Sa première visite officielle en tant qu’évêque-élu fut d’aller rendre visite à des religieuses dans une infirmerie.
« Je ne réalise pas encore qu’à chaque fois que je me déplace dans le diocèse, ça a un impact. C’est un peu spécial, mais j’écoute mon cœur. Et mon cœur me dit: essaye-le », confie-t-il. « Si j’ai la chance, j’aimerais ça faire du bénévolat à la maison des sans-abris. Les gestes, les signes, c’est important. Ça parle plus que les paroles. Je veux que les gens se sentent respectés dans ce qu’ils sont. Je ne suis pas celui qui a la solution à tout, où tout est décidé d’avance. »
Auprès des pauvres
Quand on lui demande de quel modèle épiscopal il entend s’inspirer, son regard se porte vers l’Amérique latine. Il évoque les noms de Mgr Oscar Romero et de Mgr Enrique Alvear Urrutia, surnommé « l’évêque des pauvres ». Mais il mentionne aussi un prêtre âgé chilien dont il a retenu quelques éléments essentiels.
« Il nous disait lors d’une retraite: ‘quels que soient les appels de l’Église, ou les fonctions que vous occupez dans l’Église, ayez toujours les pieds là où sont les pauvres’. J’ai retenu ça. Le reste de ma vie, j’ai toujours voulu avoir les pieds – et quand tu as les pieds, tu as le cœur aussi d’habitude. Et ça, ça te transforme. Les pauvres t’évangélisent. »
Sa devise épiscopale est d’ailleurs inspirée de cet engagement: « Il m’a envoyé annoncer la Bonne Nouvelle aux pauvres ».

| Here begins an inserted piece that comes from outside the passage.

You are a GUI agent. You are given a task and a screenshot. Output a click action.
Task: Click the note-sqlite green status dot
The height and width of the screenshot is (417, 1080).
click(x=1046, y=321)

Il convient que la pauvreté de ses années au Chili n’est pas nécessairement la même qu’il rencontrera dans le diocèse de Chicoutimi. Mais il insiste pour avoir un « amour particulier pour ceux qui ne l’ont pas facile dans la vie ». « Je veux être attentif aux signes de l’Esprit. Pas nécessairement une pauvreté matérielle, mais les jeunes qui se sentent seuls dans cette société qu’ils questionnent à leur manière », donne-t-il en guise d’exemple.
Les défis de l’Église de Chicoutimi
Il sait également qu’il arrive dans une Église qui a connu quelques tensions au cours des dernières années. Certaines, comme la sortie musclée de Mgr André Rivest contre la tenue d’une Fête de l’amour dans l’une de ses paroisses, avait causé des frictions au sein du personnel pastoral. René Guay, lui, autoriserait-il une telle Fête?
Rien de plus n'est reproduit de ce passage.